# Short problem
Reproduce the Amber input file text that follows word for word, from its first sentence to its last.

# Supplied text
## begin

Every Amber input file starts with a comment line (that isn’t commented out with a symbol like the # sign). This comment line typically includes a brief overview of what the input file does (such as which stage of dynamics the system is in). Then, there is a line with &cntrl, which signifies that the following lines will include information about basic controls. For a line starting &pb, the lines that followed would describe more detailed data manipulation. Any additional comments you want to insert can be started with an exclamation mark (!).

The table below has some information on what specific settings do, and where they can be located in the Amber18 manual.

Table: Highlighted AMBER18 Settings

Setting Explanation Amber18 Page
imin Specifies the minization settings. = 0: Run MD without minimization [Default]
= 1: Energy minimization
= 5: Read trajectory for analysis
321
maxcyc Specifies the maximum number of cycles for minimization. [Default = 1]. 324
ncyc Minimization method will switch from steepest descent to conjugate gradient after this many cycles (when default ntmin = 1). [Default = 10] 324
ntc Specifies whether to perform SHAKE (helps ensure bonds meet proper length constraints, and should be used for MD simulations). When using TIP3P water, use ntf = ntc = 2.

## end

# Stored rows

## begin

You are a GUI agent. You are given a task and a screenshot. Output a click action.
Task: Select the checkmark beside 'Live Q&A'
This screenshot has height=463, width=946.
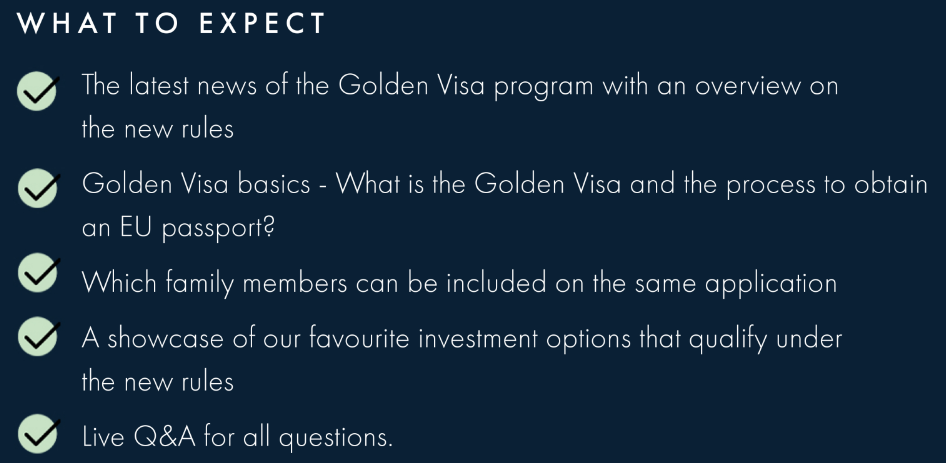click(37, 433)
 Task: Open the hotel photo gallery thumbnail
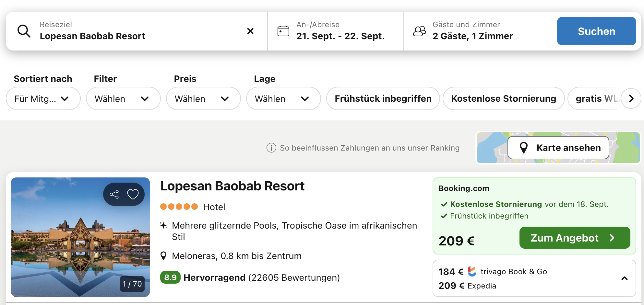(80, 237)
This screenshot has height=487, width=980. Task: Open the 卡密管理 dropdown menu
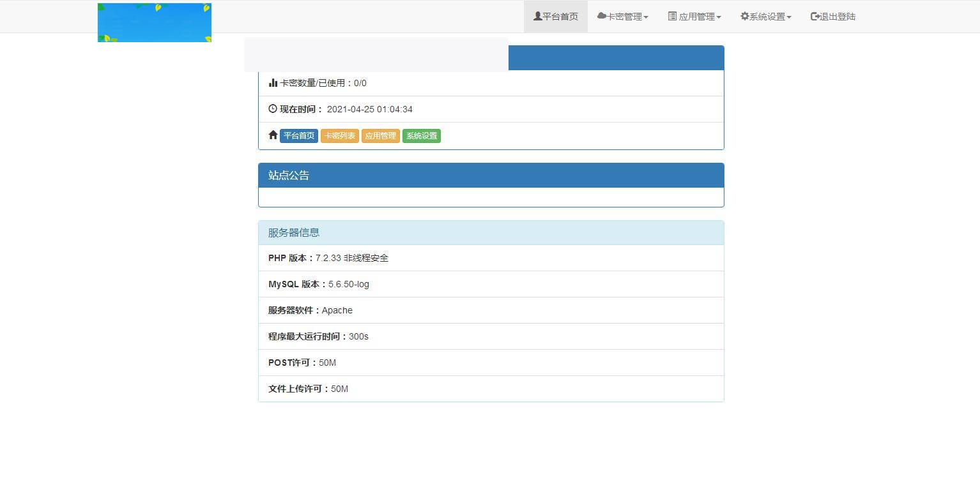(623, 16)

## end

# The result
Every Amber input file starts with a comment line (that isn’t commented out with a symbol like the # sign). This comment line typically includes a brief overview of what the input file does (such as which stage of dynamics the system is in). Then, there is a line with &cntrl, which signifies that the following lines will include information about basic controls. For a line starting &pb, the lines that followed would describe more detailed data manipulation. Any additional comments you want to insert can be started with an exclamation mark (!).

The table below has some information on what specific settings do, and where they can be located in the Amber18 manual.

Table: Highlighted AMBER18 Settings

Setting Explanation Amber18 Page
imin Specifies the minization settings. = 0: Run MD without minimization [Default]
= 1: Energy minimization
= 5: Read trajectory for analysis
321
maxcyc Specifies the maximum number of cycles for minimization. [Default = 1]. 324
ncyc Minimization method will switch from steepest descent to conjugate gradient after this many cycles (when default ntmin = 1). [Default = 10] 324
ntc Specifies whether to perform SHAKE (helps ensure bonds meet proper length constraints, and should be used for MD simulations). When using TIP3P water, use ntf = ntc = 2.